For Nancy (Hanson) White, the opening day at the brand new Eastland Vocational School in Groveport was life-changing. Coming from Canal Winchester High School in 1968, White would be among the first to experience vocational education in the region and a different way to learn that went against the grain of traditional high schools.
For White, the opportunity to discover a passion, a unique skill was more appealing than attending college, something she did not have any interest in pursuing.
“The school sounded very interesting and nothing like Canal Winchester. At that time, you were either in college-prep classes or kind of ‘left behind’. At that time I had no desire to attend college so I was open to anything that would get me out of school,” White said about her initial reaction to attending Eastland.
At the time, White, and other area students and parents only had information sessions and presentations to go on for what the “new” vocational school would be like. There were no first-hand stories of student experiences. For White, like so many students who have chosen Eastland-Fairfield over the years, it was nothing short of making a bold choice to follow their instincts and a pure focus on their futures. When the first day arrived, it changed the course of her life.
“The first day was amazing,” said White. “If I remember correctly, it opened a day or two late. The ‘final touches’ were still being done to the school. I remember there was no floor tile for a week or so.
I came from a school that had only manual typewriters. Walking into the data processing classroom was like walking into another world. It was exciting.”
It wasn’t a clear path, though. Pressure from White’s father had her maneuvering between two different career tracks while at Eastland and beyond.
“My father told me if I wasn’t going to college, I needed to get some sort of secondary education. I decided on cosmetology. I couldn’t take it at Eastland because I was a senior and couldn’t get the entire course in so I’d started cosmetology the summer before my senior year at Ohio State Cosmetology,” White reflected. “As soon as I started Eastland, though, I knew data processing was my future. I did complete cosmetology school after I graduated, but my heart wasn’t in it.

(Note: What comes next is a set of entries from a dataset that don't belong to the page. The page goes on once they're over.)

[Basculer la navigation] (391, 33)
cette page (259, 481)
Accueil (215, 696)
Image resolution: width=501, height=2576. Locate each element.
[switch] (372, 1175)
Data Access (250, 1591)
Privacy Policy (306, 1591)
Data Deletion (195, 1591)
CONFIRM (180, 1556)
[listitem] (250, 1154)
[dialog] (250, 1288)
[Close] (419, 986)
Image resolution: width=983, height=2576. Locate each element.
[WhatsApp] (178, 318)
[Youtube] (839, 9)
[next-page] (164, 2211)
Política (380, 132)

My data processing teacher found me several wonderful jobs before I graduated and he’d even found me a car to get back and forth to the jobs, but my dad thought computers were a fad and there wasn’t a future in data processing. That makes my dad sound bad, but he was nothing but a fantastic father. He died suddenly about a year after I graduated. Right before he died, he knew he was wrong and set me up to take the civil service exam to become eligible for federal government work. At the time of his death, I didn’t have the information, but applied on my own.”
Like most, White worked in multiple careers following high school. She began her career in cosmetology before moving into data processing. She eventually landed at the Chillicothe Veterans Affairs Hospital, where she stayed for 28 years.
“During that time, I received an associate’s degree in computer technology at the local business school. I retired six years ago, but started working for a VA contractor as an IT specialist,” White said. “I am still working, and I am still loving my job!”
White describes her one year as part of the very first group of graduates at Eastland with positivity and meaning. Fifty years after the start of her journey, she can look back on the moment as having a great impact on everything that happened during the past fifty years.
“The year I spent at Eastland was probably the best year of my life,” offered White, who today promotes career-technical education every chance she gets.
“My light switch was turned on day one. I knew I found knowledge and a skill set that I enjoyed and could see myself doing the rest of my life. The school made me. I can’t tell you what a difference it made in my life.”